======== Records for processing ========

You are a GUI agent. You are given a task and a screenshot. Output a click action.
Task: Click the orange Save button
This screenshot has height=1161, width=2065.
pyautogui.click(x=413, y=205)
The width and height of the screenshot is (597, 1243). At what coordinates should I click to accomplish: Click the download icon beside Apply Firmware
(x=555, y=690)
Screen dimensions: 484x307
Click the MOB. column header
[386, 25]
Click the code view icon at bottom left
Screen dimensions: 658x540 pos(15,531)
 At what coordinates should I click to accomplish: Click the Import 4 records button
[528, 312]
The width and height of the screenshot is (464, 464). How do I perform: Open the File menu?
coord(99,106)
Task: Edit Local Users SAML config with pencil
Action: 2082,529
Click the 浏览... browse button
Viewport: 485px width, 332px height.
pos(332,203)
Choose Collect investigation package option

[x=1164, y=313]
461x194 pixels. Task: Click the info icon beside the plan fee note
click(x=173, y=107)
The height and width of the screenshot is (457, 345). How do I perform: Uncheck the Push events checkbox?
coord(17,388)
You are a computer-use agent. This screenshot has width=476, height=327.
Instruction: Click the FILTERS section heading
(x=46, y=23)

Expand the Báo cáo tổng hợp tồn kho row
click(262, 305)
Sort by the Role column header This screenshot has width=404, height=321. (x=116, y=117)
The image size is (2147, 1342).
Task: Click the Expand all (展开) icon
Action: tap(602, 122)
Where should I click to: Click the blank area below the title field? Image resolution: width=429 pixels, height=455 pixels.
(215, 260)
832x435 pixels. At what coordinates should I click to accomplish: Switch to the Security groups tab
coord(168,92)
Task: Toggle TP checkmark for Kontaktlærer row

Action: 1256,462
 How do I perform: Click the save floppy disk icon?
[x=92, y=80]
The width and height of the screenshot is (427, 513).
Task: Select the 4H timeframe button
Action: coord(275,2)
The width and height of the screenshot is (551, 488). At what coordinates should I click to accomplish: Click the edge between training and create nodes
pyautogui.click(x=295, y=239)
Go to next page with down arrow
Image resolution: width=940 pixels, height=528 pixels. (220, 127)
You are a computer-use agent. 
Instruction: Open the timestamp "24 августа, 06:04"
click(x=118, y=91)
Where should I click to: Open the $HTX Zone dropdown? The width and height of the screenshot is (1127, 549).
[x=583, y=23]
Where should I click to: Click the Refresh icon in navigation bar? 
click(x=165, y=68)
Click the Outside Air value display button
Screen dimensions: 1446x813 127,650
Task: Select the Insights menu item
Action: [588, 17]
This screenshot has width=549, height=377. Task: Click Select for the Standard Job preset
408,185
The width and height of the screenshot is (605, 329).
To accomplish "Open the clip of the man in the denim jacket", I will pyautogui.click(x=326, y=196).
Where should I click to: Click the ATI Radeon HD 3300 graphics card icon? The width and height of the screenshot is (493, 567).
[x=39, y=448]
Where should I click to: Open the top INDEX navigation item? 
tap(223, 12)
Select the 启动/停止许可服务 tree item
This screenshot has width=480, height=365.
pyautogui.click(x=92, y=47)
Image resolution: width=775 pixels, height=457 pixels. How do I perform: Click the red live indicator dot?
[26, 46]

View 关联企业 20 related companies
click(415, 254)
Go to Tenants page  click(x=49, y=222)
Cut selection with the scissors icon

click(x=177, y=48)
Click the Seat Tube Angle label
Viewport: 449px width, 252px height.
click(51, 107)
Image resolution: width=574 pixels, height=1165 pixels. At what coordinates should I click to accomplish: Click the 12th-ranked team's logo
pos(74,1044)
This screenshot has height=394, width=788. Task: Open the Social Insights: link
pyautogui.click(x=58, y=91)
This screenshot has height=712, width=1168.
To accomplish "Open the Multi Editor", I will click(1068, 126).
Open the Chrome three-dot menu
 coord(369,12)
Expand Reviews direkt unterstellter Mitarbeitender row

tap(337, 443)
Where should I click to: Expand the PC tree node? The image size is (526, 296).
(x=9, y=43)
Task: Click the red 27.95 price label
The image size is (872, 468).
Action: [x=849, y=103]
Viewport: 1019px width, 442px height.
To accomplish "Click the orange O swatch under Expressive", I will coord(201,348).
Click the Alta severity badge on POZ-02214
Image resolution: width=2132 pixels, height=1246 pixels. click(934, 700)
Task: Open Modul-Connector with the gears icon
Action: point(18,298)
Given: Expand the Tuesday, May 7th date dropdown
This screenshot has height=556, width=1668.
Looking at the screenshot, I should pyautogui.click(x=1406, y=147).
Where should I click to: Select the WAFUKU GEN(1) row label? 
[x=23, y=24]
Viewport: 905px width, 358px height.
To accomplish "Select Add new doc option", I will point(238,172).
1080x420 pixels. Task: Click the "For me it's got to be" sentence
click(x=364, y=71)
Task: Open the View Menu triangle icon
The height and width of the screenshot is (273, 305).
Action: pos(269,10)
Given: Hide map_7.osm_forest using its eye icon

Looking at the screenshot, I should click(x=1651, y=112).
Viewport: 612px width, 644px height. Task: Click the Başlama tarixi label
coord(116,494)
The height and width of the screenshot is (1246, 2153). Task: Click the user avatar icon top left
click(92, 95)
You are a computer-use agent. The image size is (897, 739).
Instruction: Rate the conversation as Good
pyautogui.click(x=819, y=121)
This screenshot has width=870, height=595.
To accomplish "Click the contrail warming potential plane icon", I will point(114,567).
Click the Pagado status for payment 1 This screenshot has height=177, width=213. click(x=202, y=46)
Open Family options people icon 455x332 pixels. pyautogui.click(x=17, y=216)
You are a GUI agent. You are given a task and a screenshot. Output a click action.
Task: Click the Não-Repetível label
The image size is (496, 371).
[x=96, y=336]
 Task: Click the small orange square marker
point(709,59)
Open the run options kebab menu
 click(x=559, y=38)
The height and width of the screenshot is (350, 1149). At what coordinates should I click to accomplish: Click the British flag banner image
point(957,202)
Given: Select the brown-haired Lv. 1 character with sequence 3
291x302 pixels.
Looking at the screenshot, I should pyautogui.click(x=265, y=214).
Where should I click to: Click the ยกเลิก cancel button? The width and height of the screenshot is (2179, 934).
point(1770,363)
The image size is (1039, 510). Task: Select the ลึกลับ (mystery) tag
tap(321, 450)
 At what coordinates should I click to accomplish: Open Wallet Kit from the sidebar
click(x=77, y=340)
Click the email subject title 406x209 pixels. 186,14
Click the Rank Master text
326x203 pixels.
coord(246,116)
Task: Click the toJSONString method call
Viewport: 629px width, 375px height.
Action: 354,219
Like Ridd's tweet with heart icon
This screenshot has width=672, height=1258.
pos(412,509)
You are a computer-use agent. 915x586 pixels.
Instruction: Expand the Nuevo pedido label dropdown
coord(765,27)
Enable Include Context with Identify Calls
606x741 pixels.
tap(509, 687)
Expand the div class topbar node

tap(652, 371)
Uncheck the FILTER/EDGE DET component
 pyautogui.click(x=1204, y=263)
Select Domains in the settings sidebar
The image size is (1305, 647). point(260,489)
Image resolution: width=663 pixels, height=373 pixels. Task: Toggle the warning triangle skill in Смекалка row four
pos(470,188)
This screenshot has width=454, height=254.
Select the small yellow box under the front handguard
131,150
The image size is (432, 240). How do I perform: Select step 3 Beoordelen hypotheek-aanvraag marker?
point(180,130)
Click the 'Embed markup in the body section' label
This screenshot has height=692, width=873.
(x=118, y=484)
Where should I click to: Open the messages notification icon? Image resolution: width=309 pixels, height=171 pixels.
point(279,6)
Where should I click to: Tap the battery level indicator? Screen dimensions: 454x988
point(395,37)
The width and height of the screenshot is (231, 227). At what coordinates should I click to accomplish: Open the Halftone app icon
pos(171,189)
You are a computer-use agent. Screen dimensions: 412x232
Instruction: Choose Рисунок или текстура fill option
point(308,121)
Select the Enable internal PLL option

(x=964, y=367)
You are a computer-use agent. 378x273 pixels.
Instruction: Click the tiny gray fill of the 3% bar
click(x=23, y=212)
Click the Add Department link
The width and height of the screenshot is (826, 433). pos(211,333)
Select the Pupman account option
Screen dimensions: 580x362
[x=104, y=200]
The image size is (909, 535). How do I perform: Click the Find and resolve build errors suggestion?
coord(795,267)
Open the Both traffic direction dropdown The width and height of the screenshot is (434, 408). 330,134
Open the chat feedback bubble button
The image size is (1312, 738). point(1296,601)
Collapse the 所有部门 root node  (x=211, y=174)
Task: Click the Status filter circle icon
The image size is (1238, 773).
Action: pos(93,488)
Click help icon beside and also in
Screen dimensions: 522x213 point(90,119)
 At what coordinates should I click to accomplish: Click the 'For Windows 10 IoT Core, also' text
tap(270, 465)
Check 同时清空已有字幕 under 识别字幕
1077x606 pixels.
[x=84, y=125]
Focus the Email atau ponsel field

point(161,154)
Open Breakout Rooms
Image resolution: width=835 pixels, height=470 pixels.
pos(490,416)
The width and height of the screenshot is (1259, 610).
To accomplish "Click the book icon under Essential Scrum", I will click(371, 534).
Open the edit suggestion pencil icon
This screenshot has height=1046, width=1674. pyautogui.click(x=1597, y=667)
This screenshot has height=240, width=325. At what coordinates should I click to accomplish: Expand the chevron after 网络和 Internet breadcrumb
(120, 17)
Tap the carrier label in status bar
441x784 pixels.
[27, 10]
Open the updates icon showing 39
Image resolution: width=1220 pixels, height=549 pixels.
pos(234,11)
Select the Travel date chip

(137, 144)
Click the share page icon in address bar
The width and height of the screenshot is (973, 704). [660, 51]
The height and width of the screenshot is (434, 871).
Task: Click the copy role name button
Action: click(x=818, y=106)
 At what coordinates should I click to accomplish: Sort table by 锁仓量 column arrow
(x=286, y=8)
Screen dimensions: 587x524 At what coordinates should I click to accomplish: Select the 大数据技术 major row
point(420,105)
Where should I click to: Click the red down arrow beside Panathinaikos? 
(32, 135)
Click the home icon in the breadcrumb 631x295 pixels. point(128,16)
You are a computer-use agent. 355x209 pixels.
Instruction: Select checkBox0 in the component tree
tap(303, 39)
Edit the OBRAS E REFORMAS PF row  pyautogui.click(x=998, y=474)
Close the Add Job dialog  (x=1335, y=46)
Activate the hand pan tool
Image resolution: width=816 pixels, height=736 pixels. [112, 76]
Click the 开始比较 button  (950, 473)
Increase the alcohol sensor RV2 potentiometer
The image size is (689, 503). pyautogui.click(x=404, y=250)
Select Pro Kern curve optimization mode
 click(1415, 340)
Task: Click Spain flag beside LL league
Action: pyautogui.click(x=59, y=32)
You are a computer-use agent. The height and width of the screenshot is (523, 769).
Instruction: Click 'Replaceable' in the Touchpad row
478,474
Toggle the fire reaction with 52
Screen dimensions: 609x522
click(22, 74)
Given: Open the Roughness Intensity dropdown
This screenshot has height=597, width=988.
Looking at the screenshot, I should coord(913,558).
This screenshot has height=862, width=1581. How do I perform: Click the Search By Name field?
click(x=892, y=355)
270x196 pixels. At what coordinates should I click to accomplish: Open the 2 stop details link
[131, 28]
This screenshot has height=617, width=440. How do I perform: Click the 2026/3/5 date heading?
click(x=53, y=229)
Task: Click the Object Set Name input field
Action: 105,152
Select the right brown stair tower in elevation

========

_To do_
Find each line in the records that includes the word "left" and copy those lines out.

_Exercise result_
Click the code view icon at bottom left
The height and width of the screenshot is (1246, 2153). Task: Click the user avatar icon top left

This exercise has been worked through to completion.